Industry Group Reviewing Insurance Rate Practices for Racial Bias

An industry group known as the Insurance Information Institute is analyzing the role racial bias plays in calculating insurance premiums. Explicit racial bias, i.e.., setting premiums directly based on race (known as “redlining”) has been illegal since the mid 20th century.  But rates continue to bet set based on criteria that indirectly reflect racial bias. One study found persistent rate increases for homeowners’ insurance in minority neighborhoods that exceeded legitimate risk differentials.

Rate criteria reflecting implicit racial bias include credit scores and occupations. The insurance industry has long defended these criteria as reliable predictors of risk. But the new working group pushes back on those assumptions:

Research shows that average credit scores for white and Asian customers are better than those for Black and Hispanic customers…Insurance credit scores reflect and perpetuate historic racism and unfairly discriminate against Black and Hispanic communities.

Other facially neutral rate setting policies can have a discriminatory impact. Motor vehicle records (e.g., traffic tickets) can reflect systemic racism on the basis that affluent white drivers are better able to afford hiring lawyers to dismiss or downgrade citations.

The industry group is also investigating whether the use of computer algorithms to analyze so-called “big data” about drivers can reflect implicit racial bias. This mirrors concerns in other fields (e.g., facial recognition software) that computer programs inadvertently perpetuate existing biases.
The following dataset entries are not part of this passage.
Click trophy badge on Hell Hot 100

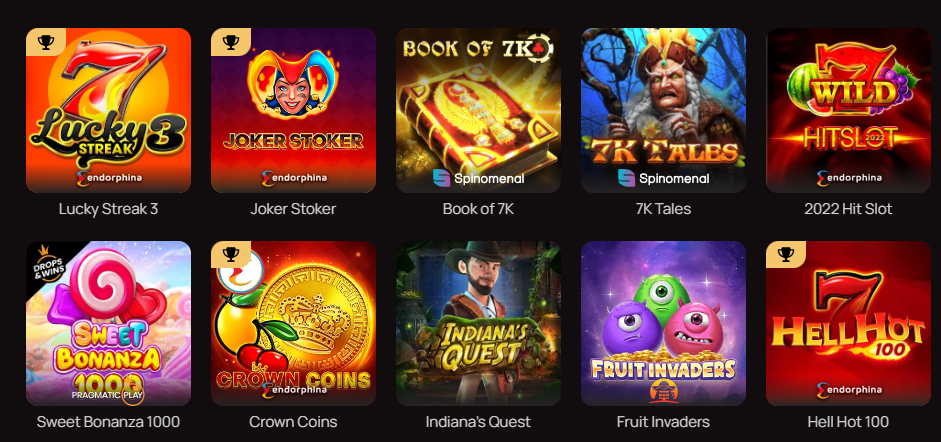tap(786, 254)
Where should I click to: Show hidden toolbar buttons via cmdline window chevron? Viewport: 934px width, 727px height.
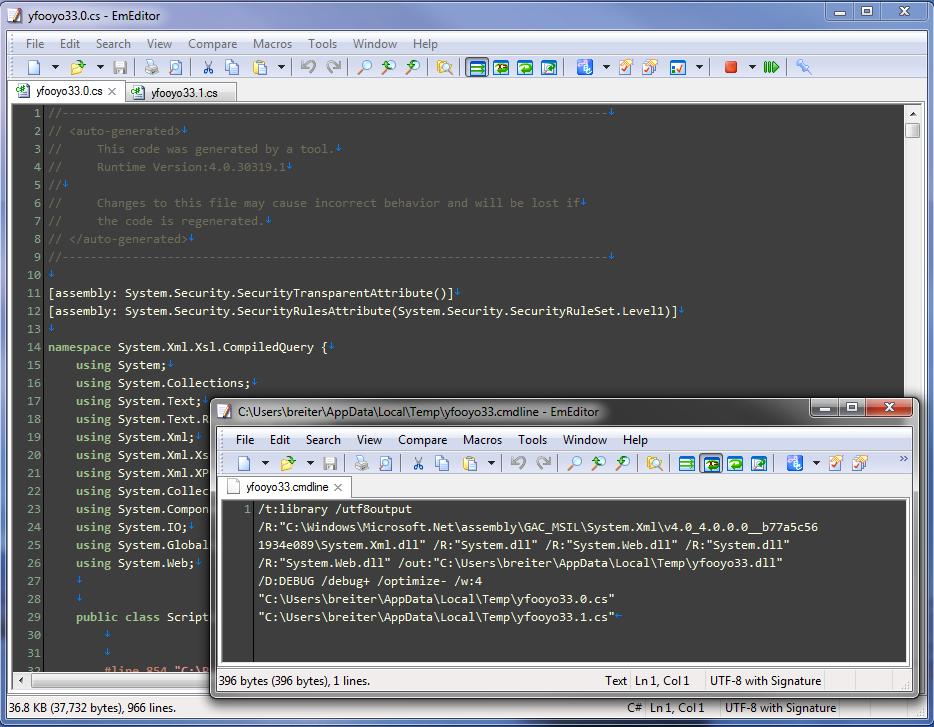pyautogui.click(x=904, y=460)
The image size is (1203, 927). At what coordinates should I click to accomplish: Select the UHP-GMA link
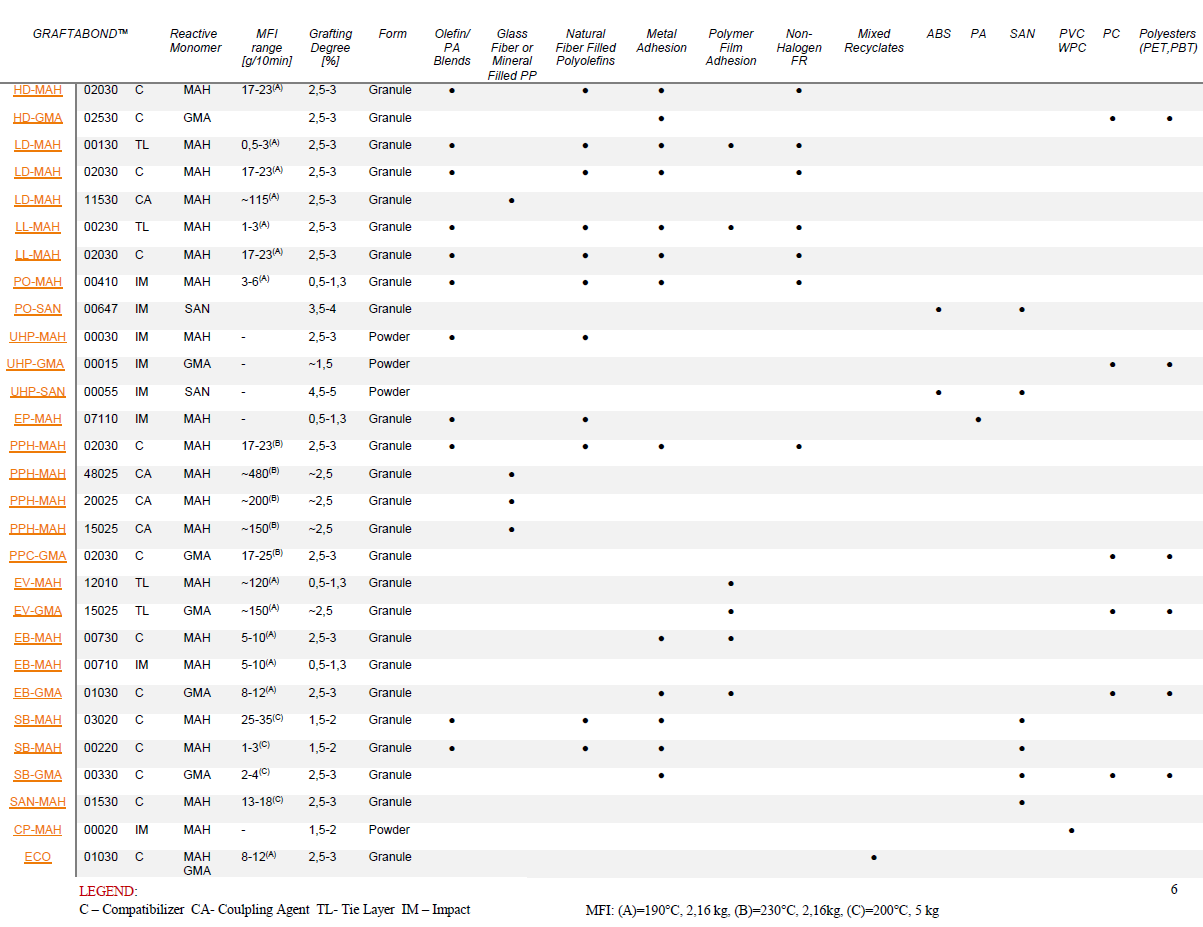coord(36,364)
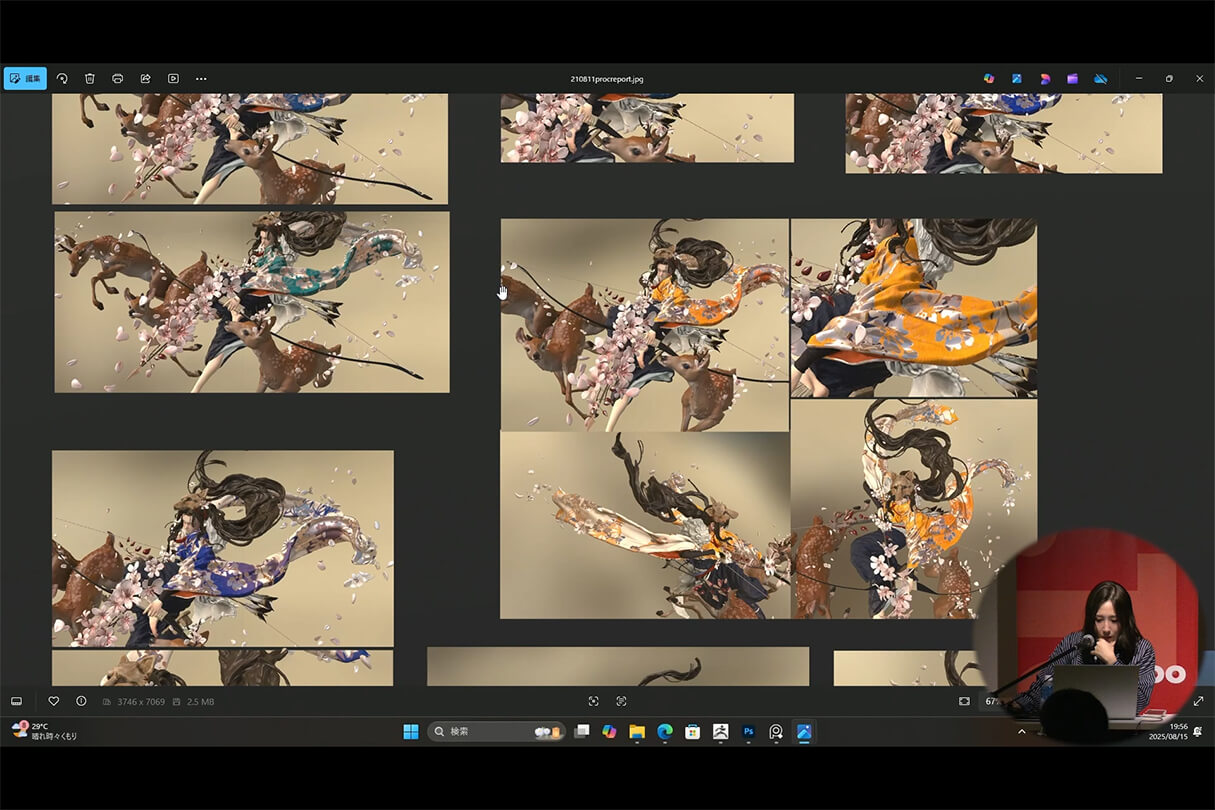
Task: Expand the system tray hidden icons chevron
Action: (x=1021, y=732)
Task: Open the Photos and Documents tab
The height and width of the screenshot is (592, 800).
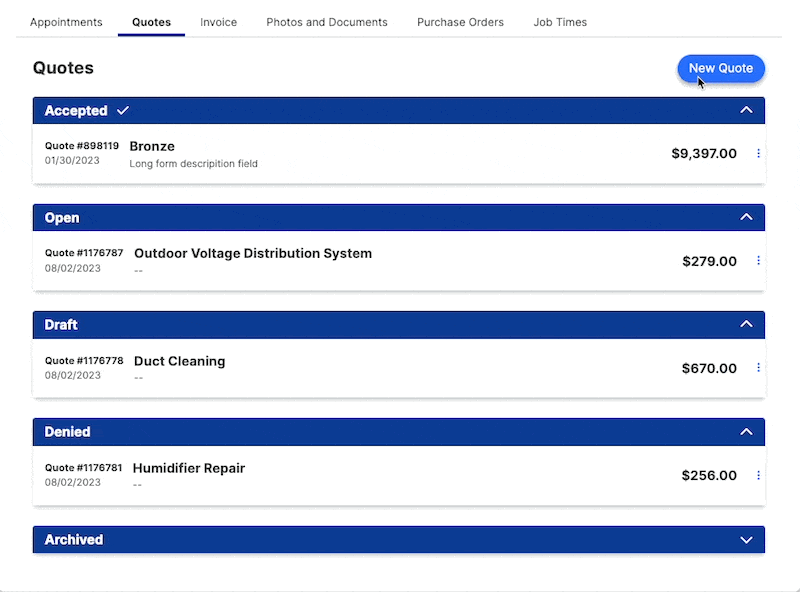Action: pos(327,22)
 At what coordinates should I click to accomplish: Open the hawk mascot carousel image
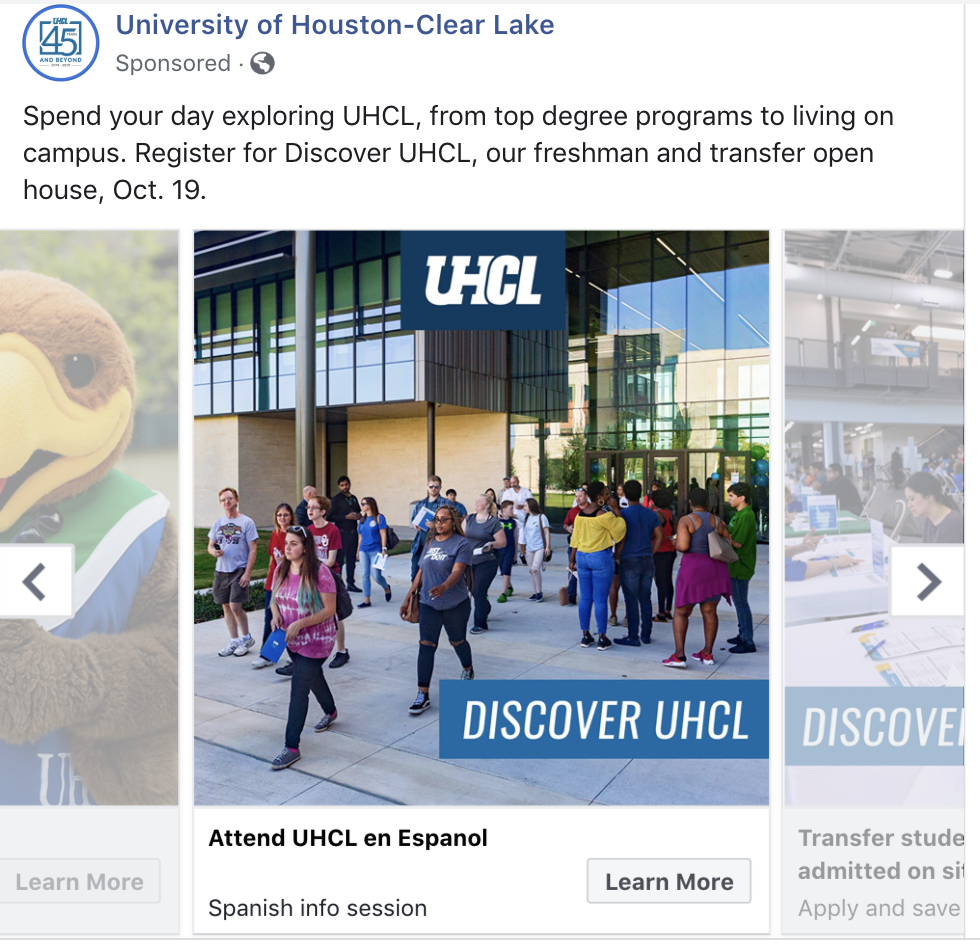click(x=89, y=517)
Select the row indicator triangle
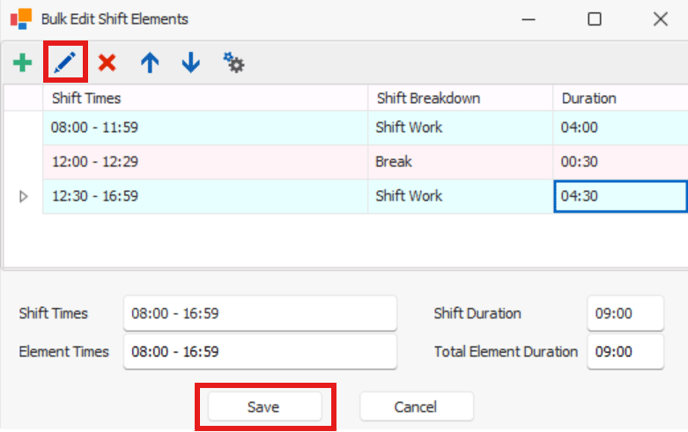 [24, 196]
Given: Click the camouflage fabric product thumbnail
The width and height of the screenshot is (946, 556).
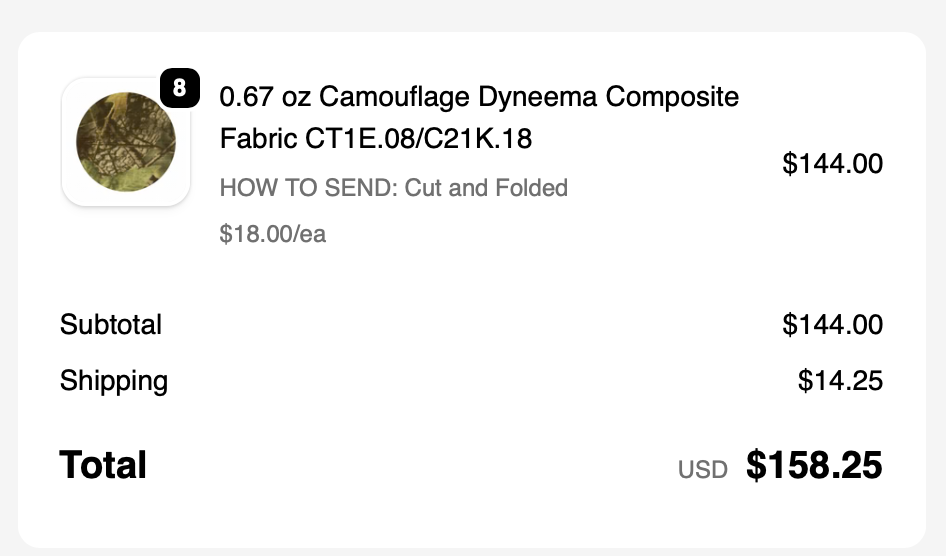Looking at the screenshot, I should coord(126,141).
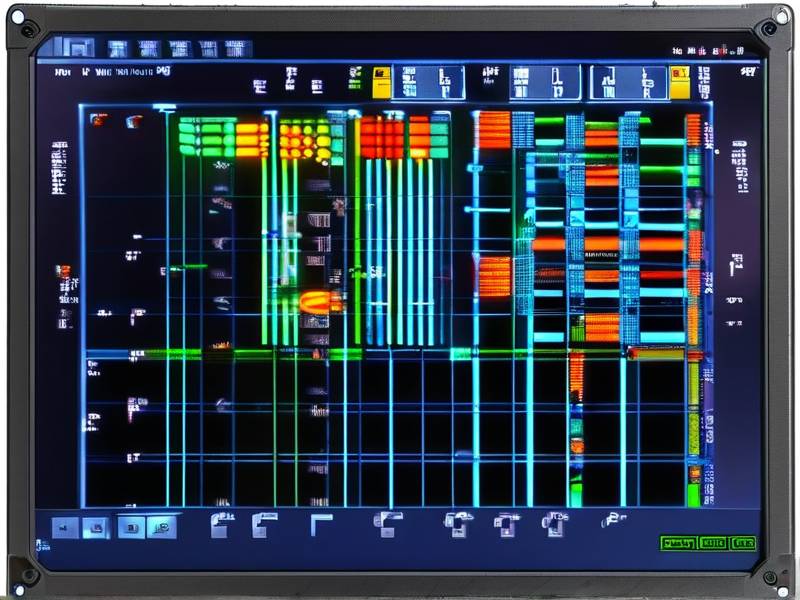This screenshot has width=800, height=600.
Task: Click the first gray bracket icon in bottom toolbar
Action: click(222, 523)
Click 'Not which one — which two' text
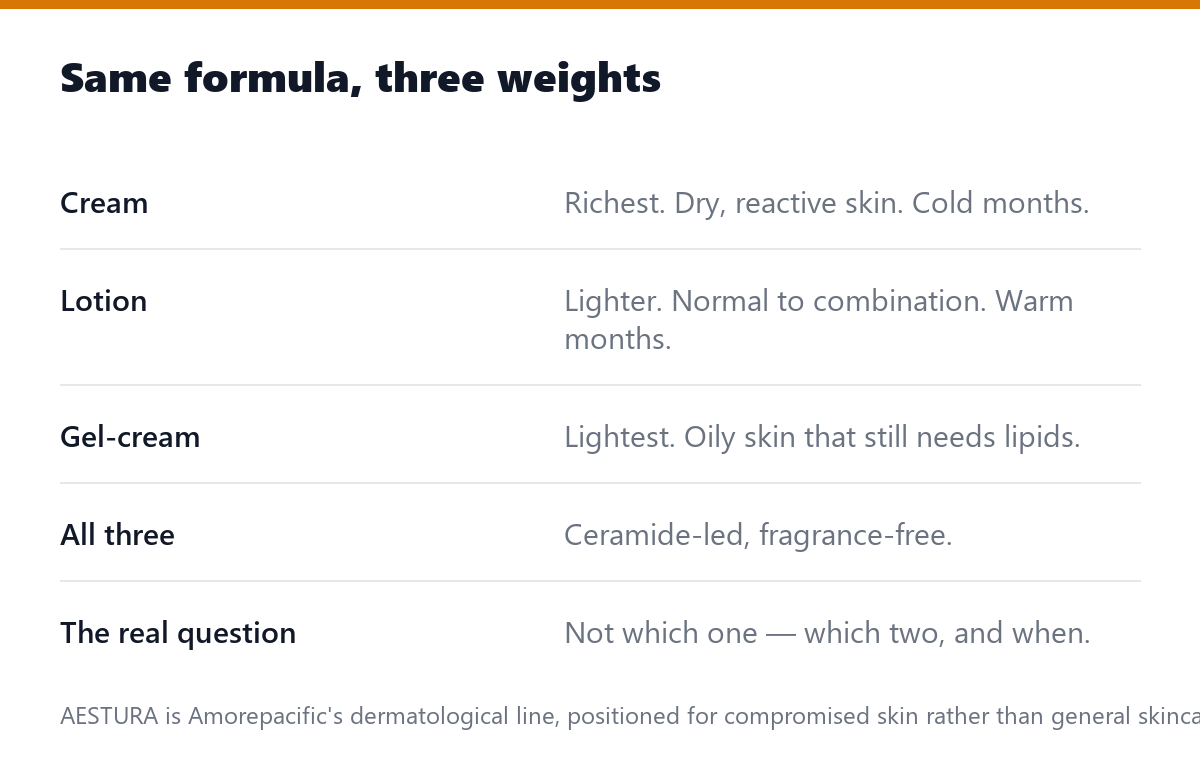Image resolution: width=1200 pixels, height=764 pixels. tap(827, 633)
This new report shows the insurance industry as a whole is following up on efforts from state regulators to limit discriminatory premium rates. New York’s Department of Financial Services recently prohibited using education and occupation to price car insurance. The rule only applies in New York. Hopefully this pushback will become more widespread as other groups take note.

 

 

 

 

Court Confirms Health Insurers Can’t Sell Discriminatory Insurance Policies

The Ninth Circuit Court of Appeals (the federal appeals court with jurisdiction over Washington and other west coast states) is having a busy summer for insurance cases. On the heels of recent decisions regarding attorneys’ fees in ERISA-governed insurance disputes and insurers’ duty to reasonably investigate insurance claims comes the July 14, 2020 ruling in Schmitt v. Kaiser Foundation Health Plan of Washingtonholding health insurers cannot design health plans that have a discriminatory impact under the Affordable Care Act (a/k/a “Obamacare”).

For decades before the ACA, it was legal for health insurers to design health plan benefits however they chose, even if those plan designs had a discriminatory impact. As long as the insurer provided the same benefits to everyone, the insurer could decide what benefits to offer and what not to offer. Insureds could not sue their insurer for designing a health plan that had a discriminatory effect.

The Schmitt ruling confirms that the ACA changed that. Part of the ACA’s purpose is to expand so-called “minimum essential coverage” under health insurance policies. There are certain minimum benefits that must be included in most health plans. This includes, for instance, emergency services, maternity care, mental health treatment, and rehabilitative treatment.

Additionally, the ACA specifically provides that insurers cannot design health plans in a discriminatory manner. It states that an insurer may not “design benefits in ways that discriminate against individuals because of their…disability.”

The Schmitt ruling emphasizes that the ACA is different from prior federal laws that had been interpreted not to prohibit discriminatory plan design. Prior to the ACA, no federal law guaranteed any person adequate health care. The ACA, on the other hand, explicitly guarantees the right to minimum health insurance benefits and prohibits designing health plans that deprive people of those minimum benefits on a discriminatory basis.

The court noted the ACA does not require insurers cover all treatment no matter how costly or ineffective. But the court emphasized insurers cannot design health coverage that has a discriminatory impact.

The Schmitt ruling is an important victory for advocates of fair insurance coverage.